### [DIRECTIONS]
Copy out every line of the listing below word for word, leaving out the pictures.

————————

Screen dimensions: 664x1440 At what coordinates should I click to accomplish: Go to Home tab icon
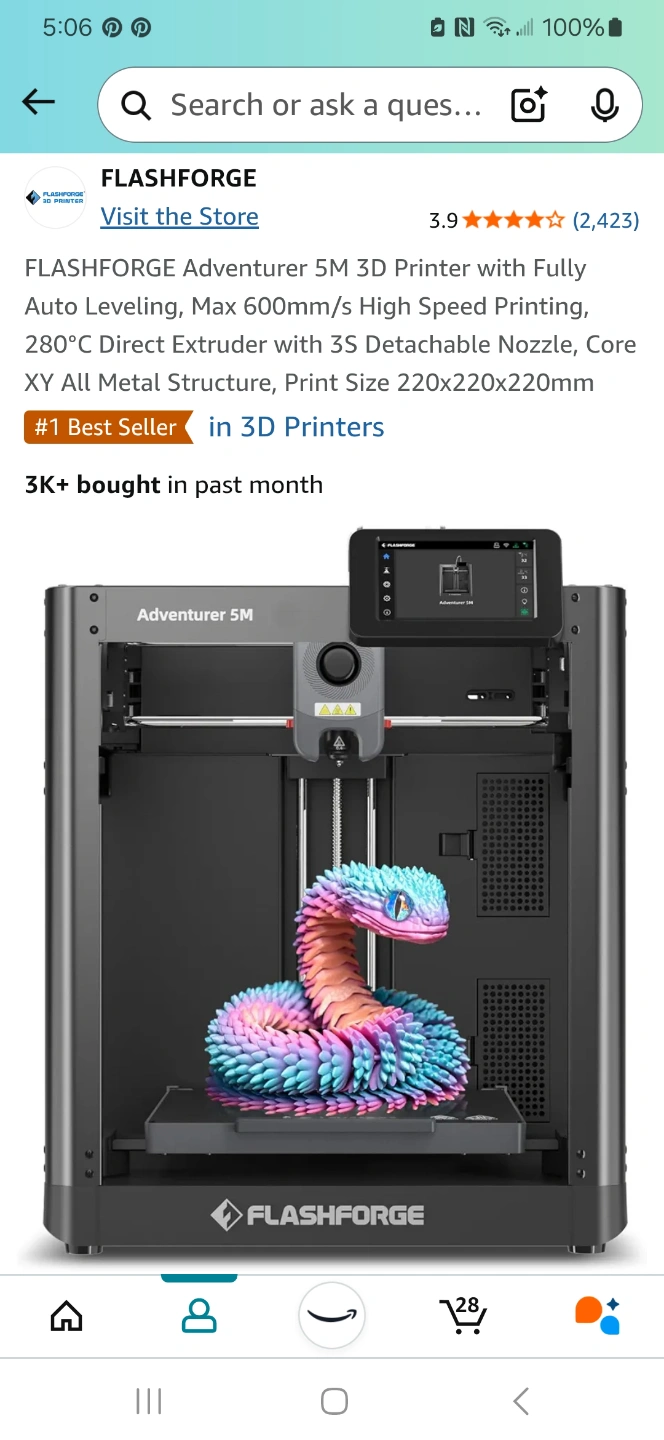[x=66, y=1315]
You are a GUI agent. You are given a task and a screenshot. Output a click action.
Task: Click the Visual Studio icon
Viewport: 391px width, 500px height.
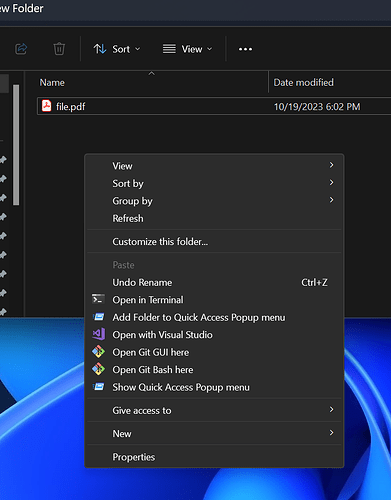tap(99, 334)
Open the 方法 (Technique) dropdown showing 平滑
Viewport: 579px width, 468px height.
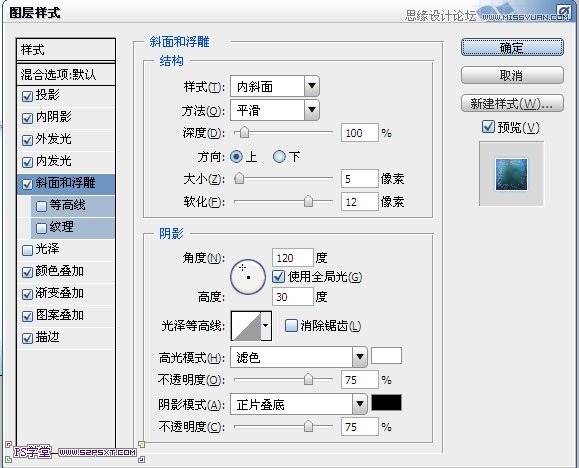[x=275, y=110]
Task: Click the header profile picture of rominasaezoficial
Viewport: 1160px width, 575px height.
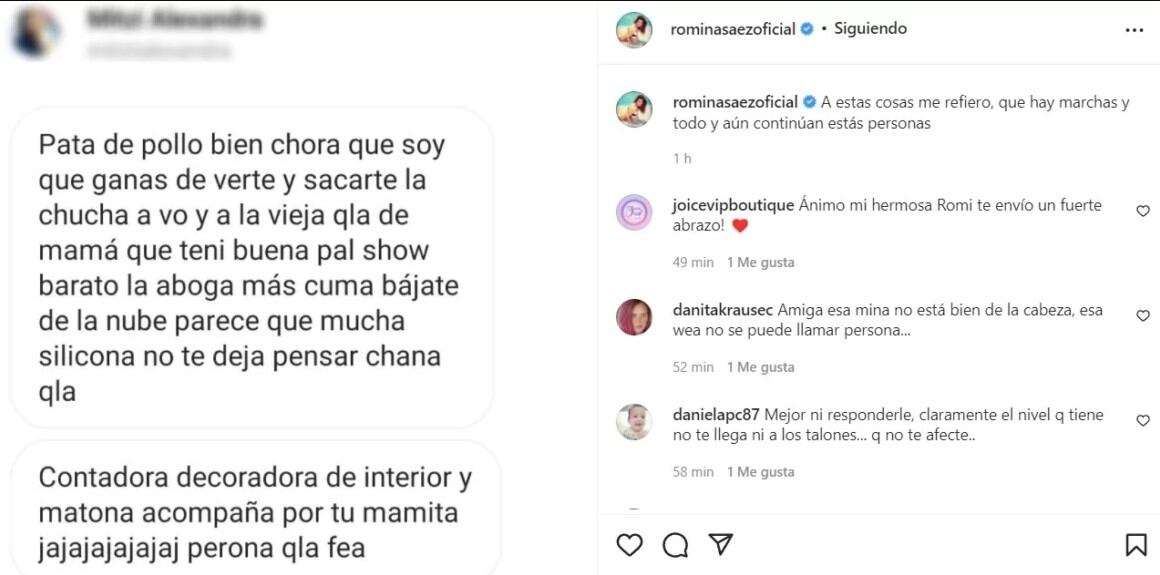Action: [634, 30]
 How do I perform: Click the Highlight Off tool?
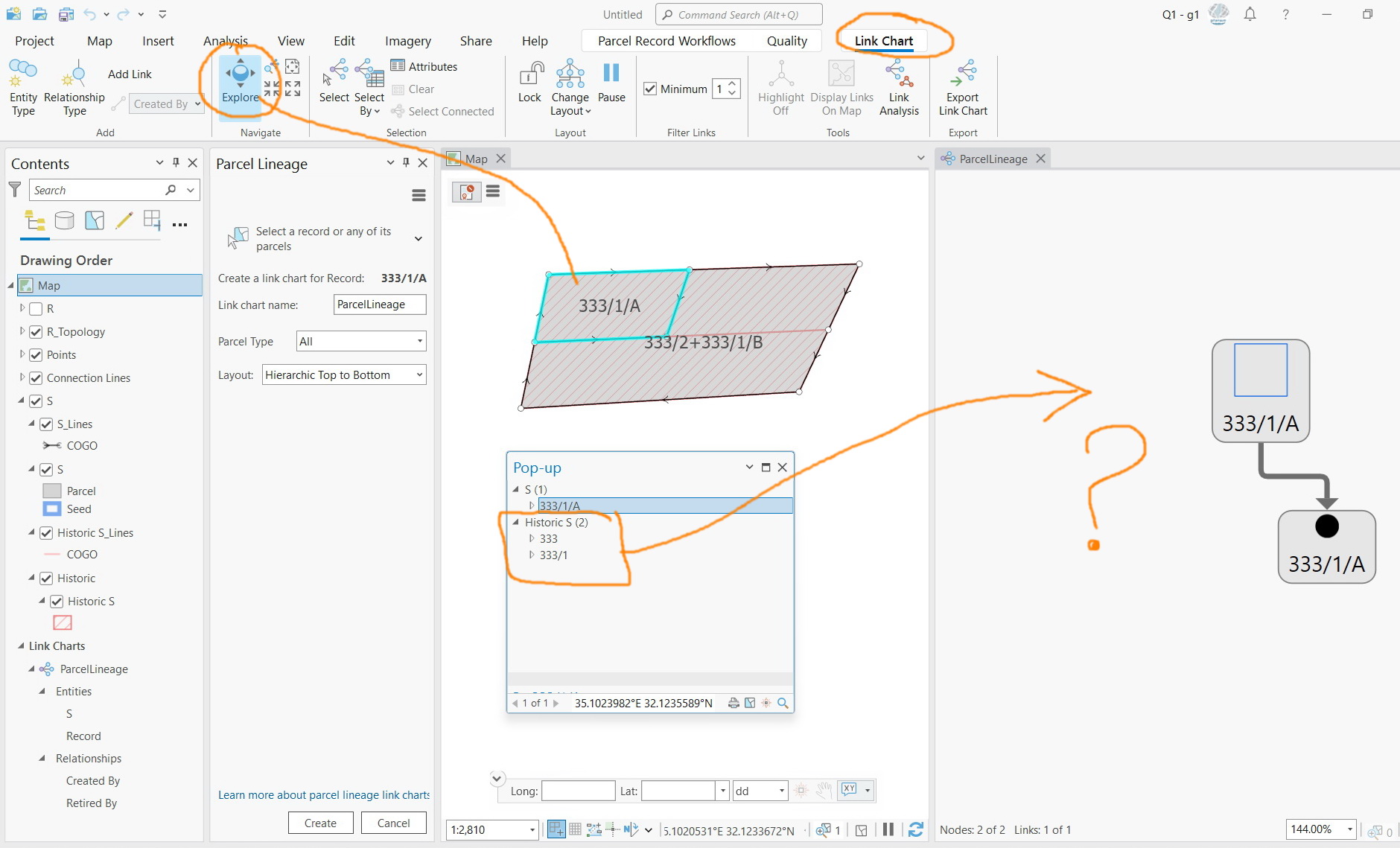point(779,86)
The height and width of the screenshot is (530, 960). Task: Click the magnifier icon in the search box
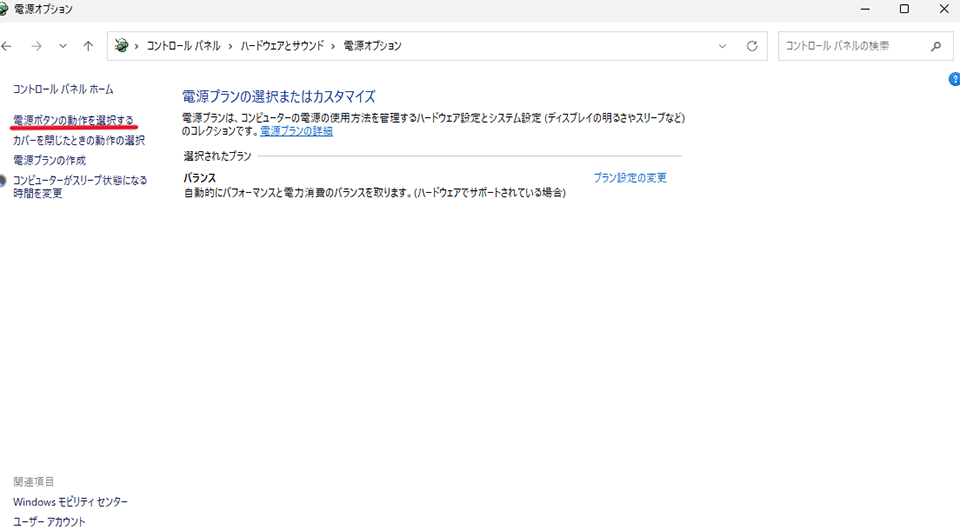936,46
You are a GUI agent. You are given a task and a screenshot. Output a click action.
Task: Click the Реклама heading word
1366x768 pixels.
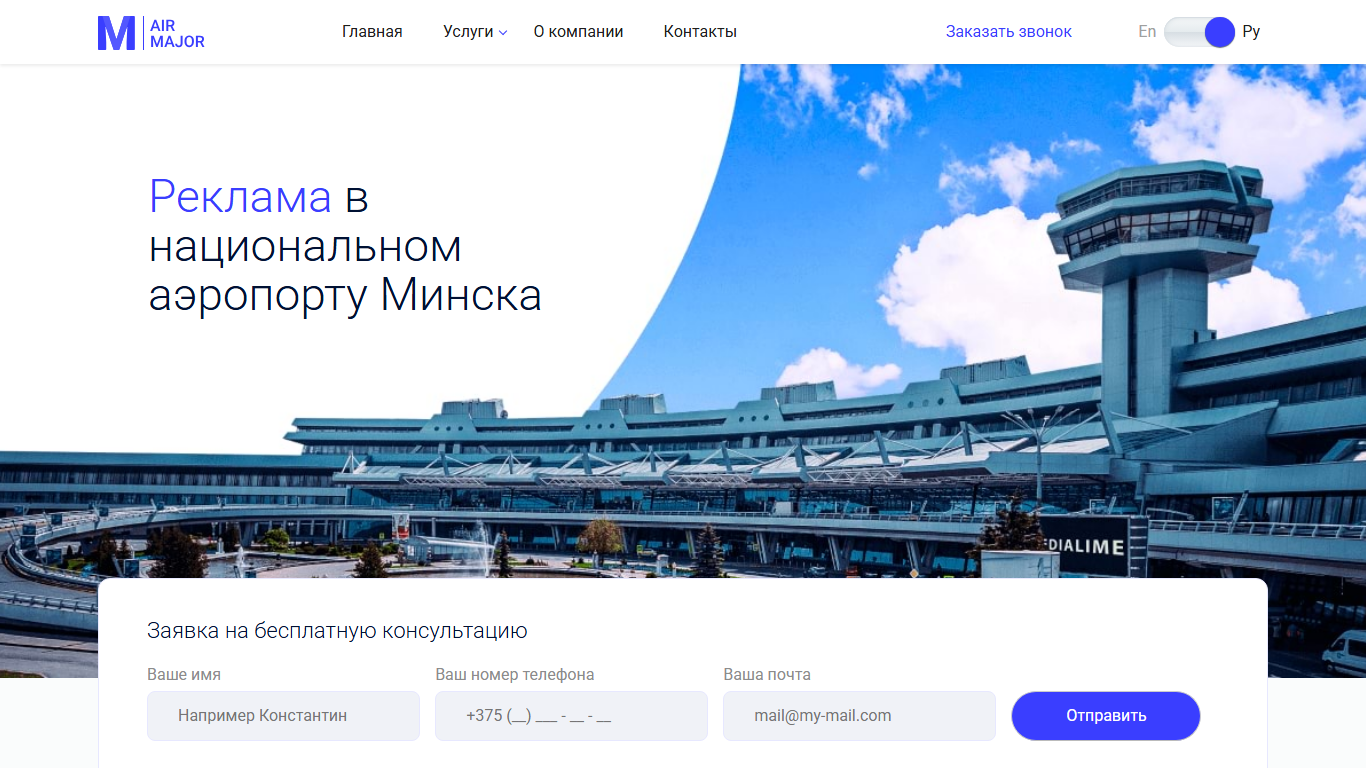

————————

### [RESULT FOR THIS EXERCISE]
Screen dimensions: 664x1440 At what coordinates should I click to accomplish: Go to Home tab icon
[x=66, y=1315]
You are a GUI agent. You are given a task and a screenshot. Output a click action.
Task: Click the Visual Studio icon
Viewport: 391px width, 500px height.
tap(99, 334)
Open the 方法 (Technique) dropdown showing 平滑
Viewport: 579px width, 468px height.
[x=275, y=110]
Task: Click the header profile picture of rominasaezoficial
Viewport: 1160px width, 575px height.
Action: [634, 30]
 How do I perform: Click the Highlight Off tool?
point(779,86)
The height and width of the screenshot is (530, 960). Task: Click the magnifier icon in the search box
936,46
You are a GUI agent. You are given a task and a screenshot. Output a click action.
Task: Click the Реклама heading word
1366x768 pixels.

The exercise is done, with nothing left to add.